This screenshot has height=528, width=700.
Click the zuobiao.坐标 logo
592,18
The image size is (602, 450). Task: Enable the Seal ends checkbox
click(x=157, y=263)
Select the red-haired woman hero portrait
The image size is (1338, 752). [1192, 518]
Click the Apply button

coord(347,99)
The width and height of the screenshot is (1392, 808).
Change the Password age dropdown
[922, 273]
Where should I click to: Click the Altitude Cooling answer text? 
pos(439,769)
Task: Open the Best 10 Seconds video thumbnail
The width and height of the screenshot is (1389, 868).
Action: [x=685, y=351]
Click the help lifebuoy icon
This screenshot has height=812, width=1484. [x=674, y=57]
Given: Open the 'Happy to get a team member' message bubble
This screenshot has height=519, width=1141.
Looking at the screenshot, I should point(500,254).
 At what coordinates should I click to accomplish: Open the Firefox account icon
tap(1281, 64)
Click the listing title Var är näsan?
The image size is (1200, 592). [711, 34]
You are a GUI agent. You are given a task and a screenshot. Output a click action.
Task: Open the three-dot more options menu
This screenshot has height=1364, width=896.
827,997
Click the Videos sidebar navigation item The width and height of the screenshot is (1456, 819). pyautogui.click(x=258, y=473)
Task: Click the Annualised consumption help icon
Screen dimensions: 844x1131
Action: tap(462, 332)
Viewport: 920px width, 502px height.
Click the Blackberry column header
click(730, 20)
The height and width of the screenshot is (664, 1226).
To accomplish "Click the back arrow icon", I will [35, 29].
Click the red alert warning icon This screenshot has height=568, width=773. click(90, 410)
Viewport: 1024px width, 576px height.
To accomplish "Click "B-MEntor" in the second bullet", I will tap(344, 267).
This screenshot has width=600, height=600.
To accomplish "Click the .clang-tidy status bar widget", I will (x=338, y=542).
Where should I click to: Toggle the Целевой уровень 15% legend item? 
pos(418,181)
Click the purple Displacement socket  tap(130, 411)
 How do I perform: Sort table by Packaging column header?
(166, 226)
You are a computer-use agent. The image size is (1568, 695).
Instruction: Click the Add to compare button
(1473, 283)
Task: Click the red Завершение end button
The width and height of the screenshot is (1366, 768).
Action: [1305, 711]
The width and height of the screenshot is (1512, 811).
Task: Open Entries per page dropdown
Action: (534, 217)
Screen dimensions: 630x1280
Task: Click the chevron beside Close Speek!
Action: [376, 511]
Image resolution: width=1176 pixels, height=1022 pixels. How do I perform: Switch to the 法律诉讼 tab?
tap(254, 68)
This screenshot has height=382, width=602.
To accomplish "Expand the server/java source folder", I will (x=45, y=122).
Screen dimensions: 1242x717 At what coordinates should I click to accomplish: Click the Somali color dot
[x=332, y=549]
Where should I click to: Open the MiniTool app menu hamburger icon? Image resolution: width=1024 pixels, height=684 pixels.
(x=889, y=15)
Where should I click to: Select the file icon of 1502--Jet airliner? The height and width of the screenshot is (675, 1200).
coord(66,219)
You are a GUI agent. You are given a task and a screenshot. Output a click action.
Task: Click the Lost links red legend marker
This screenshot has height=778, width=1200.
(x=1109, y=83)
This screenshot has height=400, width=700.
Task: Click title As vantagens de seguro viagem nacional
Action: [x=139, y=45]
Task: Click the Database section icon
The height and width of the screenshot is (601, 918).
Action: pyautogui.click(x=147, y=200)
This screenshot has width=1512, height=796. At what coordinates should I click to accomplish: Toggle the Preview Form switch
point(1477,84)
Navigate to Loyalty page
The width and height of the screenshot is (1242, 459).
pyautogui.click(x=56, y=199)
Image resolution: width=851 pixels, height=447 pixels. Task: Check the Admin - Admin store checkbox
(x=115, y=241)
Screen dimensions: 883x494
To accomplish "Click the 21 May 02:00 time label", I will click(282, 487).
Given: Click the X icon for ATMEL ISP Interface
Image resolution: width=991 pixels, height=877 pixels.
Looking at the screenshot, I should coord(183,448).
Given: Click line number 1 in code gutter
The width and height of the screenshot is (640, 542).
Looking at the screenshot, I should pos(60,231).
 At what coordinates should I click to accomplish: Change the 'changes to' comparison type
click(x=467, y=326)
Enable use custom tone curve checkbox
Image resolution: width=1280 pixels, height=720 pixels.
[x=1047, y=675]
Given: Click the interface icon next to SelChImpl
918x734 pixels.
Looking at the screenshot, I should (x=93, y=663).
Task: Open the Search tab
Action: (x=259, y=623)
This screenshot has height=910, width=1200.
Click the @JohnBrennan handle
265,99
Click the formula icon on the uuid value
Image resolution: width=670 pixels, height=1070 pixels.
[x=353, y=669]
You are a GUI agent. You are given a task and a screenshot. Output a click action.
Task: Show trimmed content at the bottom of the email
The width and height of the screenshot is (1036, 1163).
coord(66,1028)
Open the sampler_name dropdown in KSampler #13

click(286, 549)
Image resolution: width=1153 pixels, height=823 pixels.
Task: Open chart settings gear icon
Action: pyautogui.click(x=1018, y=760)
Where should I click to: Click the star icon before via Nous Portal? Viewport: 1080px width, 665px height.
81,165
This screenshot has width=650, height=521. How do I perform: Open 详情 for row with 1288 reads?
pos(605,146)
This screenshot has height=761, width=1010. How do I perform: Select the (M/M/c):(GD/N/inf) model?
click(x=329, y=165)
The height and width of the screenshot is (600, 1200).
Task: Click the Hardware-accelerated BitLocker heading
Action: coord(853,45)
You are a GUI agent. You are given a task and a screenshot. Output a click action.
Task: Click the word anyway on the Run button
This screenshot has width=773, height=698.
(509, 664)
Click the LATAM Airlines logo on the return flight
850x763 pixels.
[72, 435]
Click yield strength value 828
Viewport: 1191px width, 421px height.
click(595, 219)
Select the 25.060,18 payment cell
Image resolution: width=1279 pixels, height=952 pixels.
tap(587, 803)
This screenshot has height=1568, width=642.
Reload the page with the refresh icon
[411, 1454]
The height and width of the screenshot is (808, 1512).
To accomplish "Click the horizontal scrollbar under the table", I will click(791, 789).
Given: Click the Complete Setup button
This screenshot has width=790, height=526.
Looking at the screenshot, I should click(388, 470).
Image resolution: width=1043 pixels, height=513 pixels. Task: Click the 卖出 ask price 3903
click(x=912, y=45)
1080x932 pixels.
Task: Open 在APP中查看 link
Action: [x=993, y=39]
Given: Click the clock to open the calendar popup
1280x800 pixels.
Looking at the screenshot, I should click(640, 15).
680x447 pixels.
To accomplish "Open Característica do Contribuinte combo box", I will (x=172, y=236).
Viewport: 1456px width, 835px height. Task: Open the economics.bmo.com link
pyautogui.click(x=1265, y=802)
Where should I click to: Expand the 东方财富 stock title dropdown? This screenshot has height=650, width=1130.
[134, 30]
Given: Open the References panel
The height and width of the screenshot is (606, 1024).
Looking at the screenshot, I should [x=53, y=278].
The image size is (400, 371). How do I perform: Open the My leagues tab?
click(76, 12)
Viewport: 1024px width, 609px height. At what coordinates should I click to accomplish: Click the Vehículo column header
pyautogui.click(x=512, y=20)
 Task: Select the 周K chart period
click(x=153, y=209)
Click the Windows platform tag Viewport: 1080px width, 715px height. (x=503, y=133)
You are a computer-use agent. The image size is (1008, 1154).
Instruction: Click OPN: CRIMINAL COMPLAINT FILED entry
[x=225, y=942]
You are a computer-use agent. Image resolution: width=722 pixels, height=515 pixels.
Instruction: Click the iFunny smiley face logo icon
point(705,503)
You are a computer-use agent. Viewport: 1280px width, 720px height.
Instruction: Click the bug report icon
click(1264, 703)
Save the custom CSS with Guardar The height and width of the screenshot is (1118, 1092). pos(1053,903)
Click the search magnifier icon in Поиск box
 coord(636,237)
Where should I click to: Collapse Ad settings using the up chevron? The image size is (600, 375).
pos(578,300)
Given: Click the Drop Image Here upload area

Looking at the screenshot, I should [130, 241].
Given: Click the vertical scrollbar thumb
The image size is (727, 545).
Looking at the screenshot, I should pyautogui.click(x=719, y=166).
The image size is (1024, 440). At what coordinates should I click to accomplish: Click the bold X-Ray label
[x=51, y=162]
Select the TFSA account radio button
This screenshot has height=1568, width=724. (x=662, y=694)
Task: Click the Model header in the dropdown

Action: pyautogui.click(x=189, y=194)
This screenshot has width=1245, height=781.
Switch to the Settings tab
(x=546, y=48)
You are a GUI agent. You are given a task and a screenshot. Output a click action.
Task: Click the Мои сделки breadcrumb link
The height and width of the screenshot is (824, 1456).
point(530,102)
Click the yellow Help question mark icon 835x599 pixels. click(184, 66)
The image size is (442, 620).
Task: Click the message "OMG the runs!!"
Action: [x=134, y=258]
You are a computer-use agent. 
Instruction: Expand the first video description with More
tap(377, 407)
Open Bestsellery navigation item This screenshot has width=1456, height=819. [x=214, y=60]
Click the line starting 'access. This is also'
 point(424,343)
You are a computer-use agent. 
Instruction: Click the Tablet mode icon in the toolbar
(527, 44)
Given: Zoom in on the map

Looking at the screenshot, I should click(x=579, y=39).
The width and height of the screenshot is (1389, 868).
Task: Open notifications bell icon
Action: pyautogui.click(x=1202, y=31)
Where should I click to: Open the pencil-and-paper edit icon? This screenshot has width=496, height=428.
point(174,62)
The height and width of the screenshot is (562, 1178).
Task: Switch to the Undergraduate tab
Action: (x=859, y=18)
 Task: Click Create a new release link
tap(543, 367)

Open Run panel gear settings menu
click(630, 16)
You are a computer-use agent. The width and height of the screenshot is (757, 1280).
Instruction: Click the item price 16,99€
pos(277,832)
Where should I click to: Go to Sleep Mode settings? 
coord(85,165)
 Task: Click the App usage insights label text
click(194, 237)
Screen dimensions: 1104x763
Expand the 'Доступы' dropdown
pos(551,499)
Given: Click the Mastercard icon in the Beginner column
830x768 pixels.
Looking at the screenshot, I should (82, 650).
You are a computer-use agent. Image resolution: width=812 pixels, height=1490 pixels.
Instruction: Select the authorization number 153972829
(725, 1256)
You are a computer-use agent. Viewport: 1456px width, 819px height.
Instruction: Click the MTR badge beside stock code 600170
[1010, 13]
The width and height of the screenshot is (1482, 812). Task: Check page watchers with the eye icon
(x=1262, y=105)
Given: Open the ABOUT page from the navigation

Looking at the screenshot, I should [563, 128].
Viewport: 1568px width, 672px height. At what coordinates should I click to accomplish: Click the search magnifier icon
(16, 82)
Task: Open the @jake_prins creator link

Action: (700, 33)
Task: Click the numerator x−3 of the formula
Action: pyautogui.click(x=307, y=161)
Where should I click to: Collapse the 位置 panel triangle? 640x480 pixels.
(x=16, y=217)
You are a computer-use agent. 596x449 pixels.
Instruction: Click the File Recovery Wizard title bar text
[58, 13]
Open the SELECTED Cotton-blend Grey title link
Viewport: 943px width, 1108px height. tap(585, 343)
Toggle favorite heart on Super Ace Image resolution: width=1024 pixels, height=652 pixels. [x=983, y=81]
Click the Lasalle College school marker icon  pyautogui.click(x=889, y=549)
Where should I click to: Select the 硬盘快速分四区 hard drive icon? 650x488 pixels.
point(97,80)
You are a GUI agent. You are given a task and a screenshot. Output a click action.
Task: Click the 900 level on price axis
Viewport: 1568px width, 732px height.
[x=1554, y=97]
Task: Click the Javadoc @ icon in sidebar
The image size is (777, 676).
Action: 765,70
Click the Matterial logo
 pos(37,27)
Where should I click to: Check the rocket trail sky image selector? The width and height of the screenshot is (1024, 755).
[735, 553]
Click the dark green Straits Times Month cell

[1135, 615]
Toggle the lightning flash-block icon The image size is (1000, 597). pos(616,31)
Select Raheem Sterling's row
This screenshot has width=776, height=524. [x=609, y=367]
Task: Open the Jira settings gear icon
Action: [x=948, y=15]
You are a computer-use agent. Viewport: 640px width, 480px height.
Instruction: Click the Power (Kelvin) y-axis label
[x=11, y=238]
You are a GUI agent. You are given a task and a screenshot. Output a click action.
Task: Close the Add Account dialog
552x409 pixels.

§

## EXERCISE BRIEF
Going through the entries, return every line holding the word "marker".

## EXERCISE RESULT
Task: Click the Lost links red legend marker
Click the Lasalle College school marker icon  pyautogui.click(x=889, y=549)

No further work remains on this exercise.